Schedules & Periodic Tasks¶
In addition to one-off workflows, Simmate supports periodic tasks (schedules). These are useful for:
- Regularly syncing data from third-party databases.
- Performing weekly database maintenance.
- Running "steady-state" evolutionary searches.
Starting the Scheduler¶
Simmate uses a single "scheduler" process to manage all periodic tasks. You only need to run one of these for your entire project.
simmate compute start-schedules
The scheduler process will:
- Search through all your installed apps for a
schedules.pymodule. - Register any tasks defined in those modules.

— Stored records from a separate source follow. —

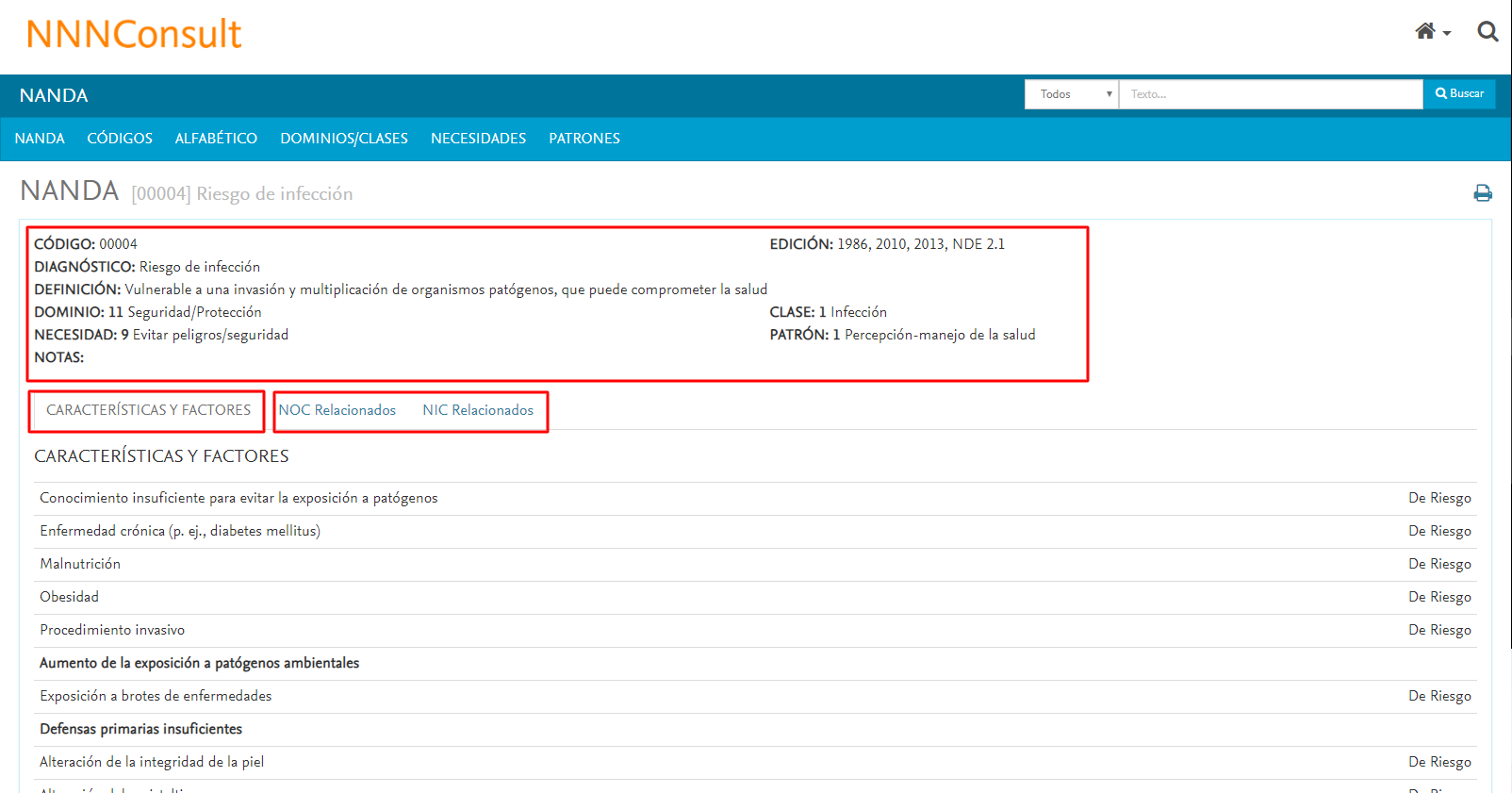The width and height of the screenshot is (1512, 793).
Task: Select the Procedimiento invasivo row
Action: tap(112, 630)

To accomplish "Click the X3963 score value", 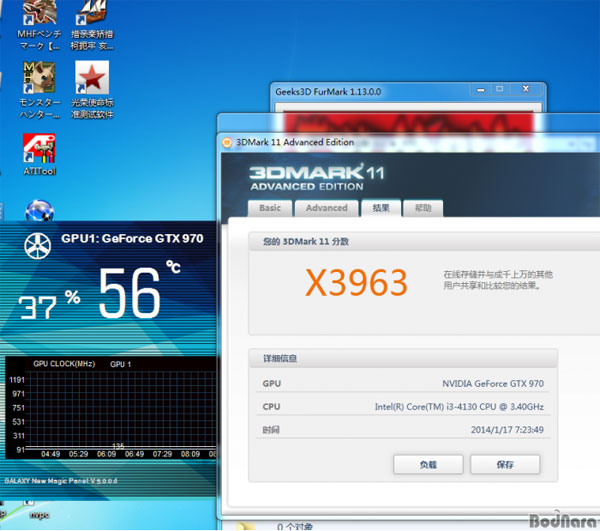I will click(x=356, y=283).
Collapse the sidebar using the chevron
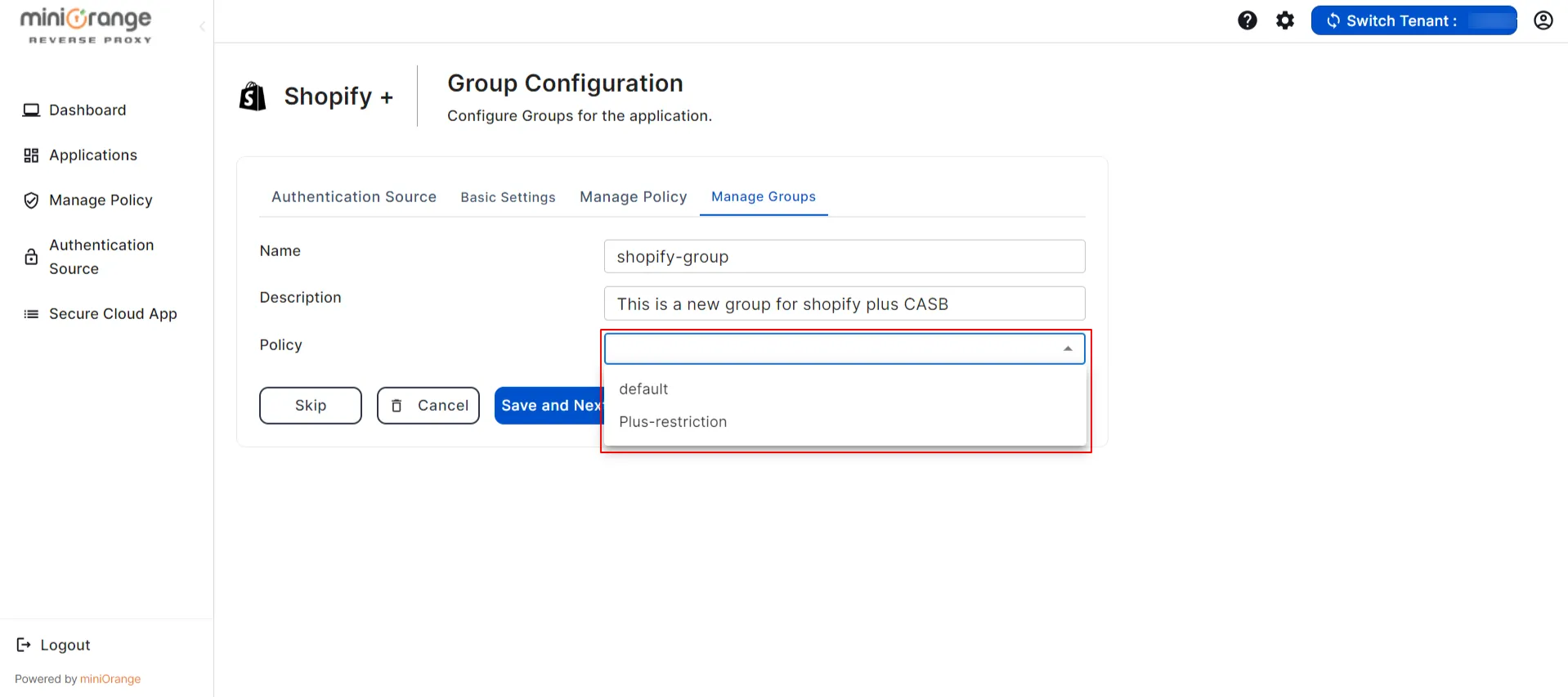Image resolution: width=1568 pixels, height=697 pixels. (201, 26)

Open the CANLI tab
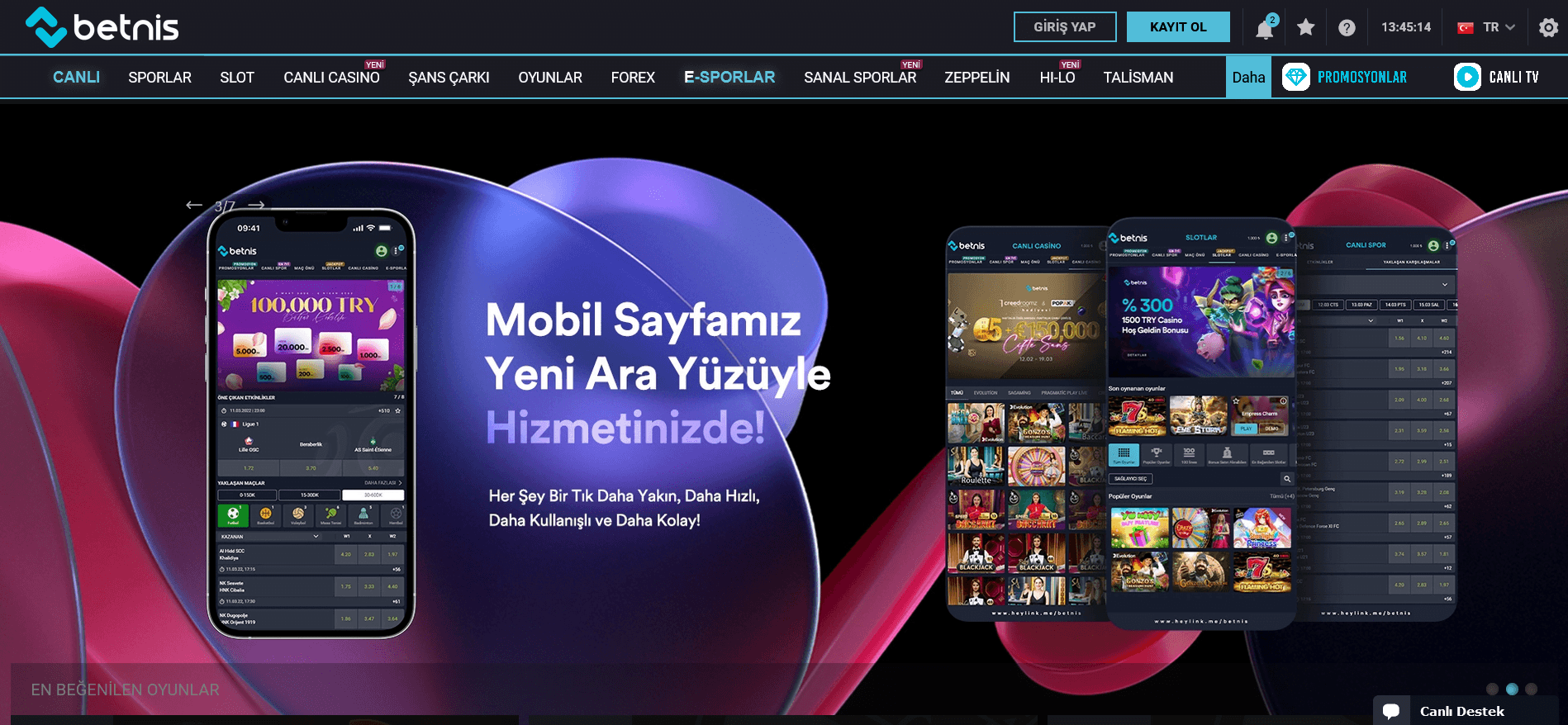click(x=76, y=78)
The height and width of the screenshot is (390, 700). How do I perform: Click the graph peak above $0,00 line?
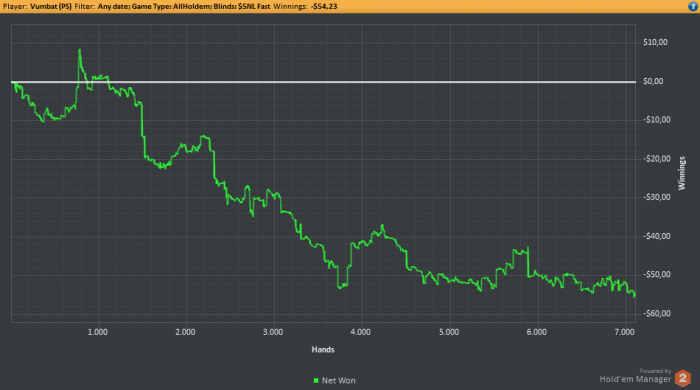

- Submit them to the queue database as
WorkItems at their specified intervals.
Because the scheduler process simply delegates tasks by creating WorkItems, it never blocks. The actual execution of these tasks is picked up and handled asynchronously by your active Simmate Workers.
Creating a Schedule¶
To add a schedule to your own app, create a schedules.py file in your app directory and use the built-in @schedule decorator.
# my_app/schedules.py
from simmate.compute import schedule
from my_app.workflows import MyMaintenanceWorkflow
# Run every day at 10:30am
@schedule(interval="daily", at="10:30")
def run_daily_maintenance():
MyMaintenanceWorkflow.run()
# Run every hour
@schedule(interval="hourly")
def check_for_updates():
print("Checking for updates...")
# Run every Saturday at 1:00am
@schedule(interval="weekly", on="saturday", at="01:00")
def run_weekly_cleanup():
print("Running weekly cleanup...")
As long as my_app is in your settings.yaml under apps, the start-schedules command will find and register these tasks automatically.
Best Practices¶
- Workers Required: Since the
SimmateSchedulerdoes not run the tasks itself, you must ensure you have at least one worker running (simmate compute start-worker) to process the scheduled jobs from the database queue. - Task Delegation: Decorating a task ensures that whenever the schedule interval hits, the scheduler submits the job directly as a
WorkItem. Heavy lifting is naturally offloaded, preventing the scheduler loop from ever clogging.